U.S. District Judge Joyce Hens Green said the prisoners at the U.S. military base at Guantanamo Bay in Cuba have constitutional protections under U.S. law.
“The court concludes that the petitioners have stated valid claims under the Fifth Amendment to the United States Constitution and that the procedures implemented by the government to confirm that the petitioners are ‘enemy combatants’ subject to indefinite detention violate the petitioners’ rights to due process of law,” Green wrote.
More than 540 suspects are being held at Guantanamo after being detained during the 2001 invasion of Afghanistan and in other operations in the U.S. war on terrorism. They are al Qaeda suspects and accused Taliban fighters. The ruling pertained to only 50 detainees.
Bush administration attorneys argued the prisoners have no constitutional rights and their lawsuits challenging the conditions of their confinement and seeking their release must be dismissed.
The tribunals, formally called a military commission, at the base were authorized by President Bush after the Sept. 11, 2001, hijacked airliner attacks on the United States, but have been criticized by human rights groups as unfair to defendants.
At issue in the ruling was the July 7, 2004, order by Deputy Defense Secretary Paul Wolfowitz creating a military tribunal — called the Combatant Status Review Tribunal — to check the status of each Guantanamo detainee as an “enemy combatant.”
The procedures used for the tribunals “are unconstitutional for failing to comport with the requirements of due process,” Green concluded.
She said the procedures failed to give the detainees access to material evidence and failed to let lawyers help them when the government refused to disclose classified information.
The main part of her ruling held the suspects can challenge their confinement and rejected the government’s position that all the cases must be dismissed.
“Of course, it would be far easier for the government to prosecute the war on terrorism if it could imprison all suspected ‘enemy combatants’ at Guantanamo Bay without having to acknowledge and respect any constitutional rights of detainees,” Green said.
“Although this nation unquestionably must take strong action under the leadership of the commander in chief to protect itself against enormous and unprecedented threats, that necessity cannot negate the existence of the most basic fundamental rights for which the people of this country have fought and died for well over two hundred years,” Green said.

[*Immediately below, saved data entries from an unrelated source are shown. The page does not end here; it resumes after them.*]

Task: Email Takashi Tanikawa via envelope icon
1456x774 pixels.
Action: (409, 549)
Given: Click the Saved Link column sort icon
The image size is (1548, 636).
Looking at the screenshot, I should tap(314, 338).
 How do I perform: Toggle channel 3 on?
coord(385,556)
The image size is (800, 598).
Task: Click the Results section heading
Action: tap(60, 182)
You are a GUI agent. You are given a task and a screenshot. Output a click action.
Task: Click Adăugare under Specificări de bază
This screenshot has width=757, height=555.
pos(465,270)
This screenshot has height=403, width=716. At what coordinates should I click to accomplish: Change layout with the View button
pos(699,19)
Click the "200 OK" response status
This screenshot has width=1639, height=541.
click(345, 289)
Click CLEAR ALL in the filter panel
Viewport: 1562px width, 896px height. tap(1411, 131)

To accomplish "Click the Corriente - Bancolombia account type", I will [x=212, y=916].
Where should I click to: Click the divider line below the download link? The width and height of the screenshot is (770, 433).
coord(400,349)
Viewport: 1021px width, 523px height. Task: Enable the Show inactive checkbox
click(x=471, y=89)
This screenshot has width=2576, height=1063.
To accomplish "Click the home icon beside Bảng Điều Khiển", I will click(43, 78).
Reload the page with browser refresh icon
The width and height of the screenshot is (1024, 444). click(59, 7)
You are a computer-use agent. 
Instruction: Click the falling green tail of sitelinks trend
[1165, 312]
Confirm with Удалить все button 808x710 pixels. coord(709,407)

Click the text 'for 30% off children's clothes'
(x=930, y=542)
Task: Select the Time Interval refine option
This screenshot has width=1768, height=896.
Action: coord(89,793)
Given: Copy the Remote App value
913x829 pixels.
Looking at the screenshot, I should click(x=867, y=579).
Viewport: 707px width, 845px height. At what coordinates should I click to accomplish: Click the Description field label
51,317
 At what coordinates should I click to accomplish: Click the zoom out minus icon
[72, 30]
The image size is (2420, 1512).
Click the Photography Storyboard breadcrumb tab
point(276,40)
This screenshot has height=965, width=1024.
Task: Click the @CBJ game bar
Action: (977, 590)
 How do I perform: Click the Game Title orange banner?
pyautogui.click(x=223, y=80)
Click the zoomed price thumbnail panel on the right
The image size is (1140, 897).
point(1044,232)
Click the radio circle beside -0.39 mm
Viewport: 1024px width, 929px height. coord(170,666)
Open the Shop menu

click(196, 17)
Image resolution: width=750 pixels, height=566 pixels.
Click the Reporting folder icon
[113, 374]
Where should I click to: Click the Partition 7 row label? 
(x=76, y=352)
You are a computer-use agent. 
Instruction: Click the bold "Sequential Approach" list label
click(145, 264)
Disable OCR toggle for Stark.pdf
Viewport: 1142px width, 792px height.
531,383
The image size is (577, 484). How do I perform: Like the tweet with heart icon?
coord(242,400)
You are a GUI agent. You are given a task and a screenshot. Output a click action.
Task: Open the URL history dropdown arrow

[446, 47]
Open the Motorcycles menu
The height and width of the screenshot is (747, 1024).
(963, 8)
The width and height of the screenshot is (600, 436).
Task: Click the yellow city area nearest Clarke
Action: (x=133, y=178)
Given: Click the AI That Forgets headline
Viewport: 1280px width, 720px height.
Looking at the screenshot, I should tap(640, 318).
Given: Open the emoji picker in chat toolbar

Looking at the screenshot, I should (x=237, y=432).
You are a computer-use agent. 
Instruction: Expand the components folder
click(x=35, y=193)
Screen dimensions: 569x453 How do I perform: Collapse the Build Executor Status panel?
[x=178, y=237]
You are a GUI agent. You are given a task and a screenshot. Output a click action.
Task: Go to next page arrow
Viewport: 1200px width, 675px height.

“In sum, there can be no question that the Fifth Amendment right asserted by the Guantanamo detainees in this litigation — the right not to be deprived of liberty without due process of law — is one of the most fundamental rights recognized by the U.S. Constitution,” she said.
Green also ruled that some of the suspects have brought valid claims under the Geneva Convention, the international treaty protecting the rights of prisoners of war.
A group of attorneys representing some of the suspects hailed the ruling. “Now it’s time for this administration to act,” they said in a statement. “Today’s decision is a momentous victory for the rule of law, for human rights, and for our democracy.”
Green’s 75-page opinion was the unclassified version and stemmed from 11 cases involving Guantanamo prisoners.
Her ruling probably will not be the final word on the issue. A different federal judge in Washington, D.C., on Jan. 19 dismissed the cases of seven Guantanamo prisoners on the grounds they had no recognizable constitutional rights and were subject to the military review process.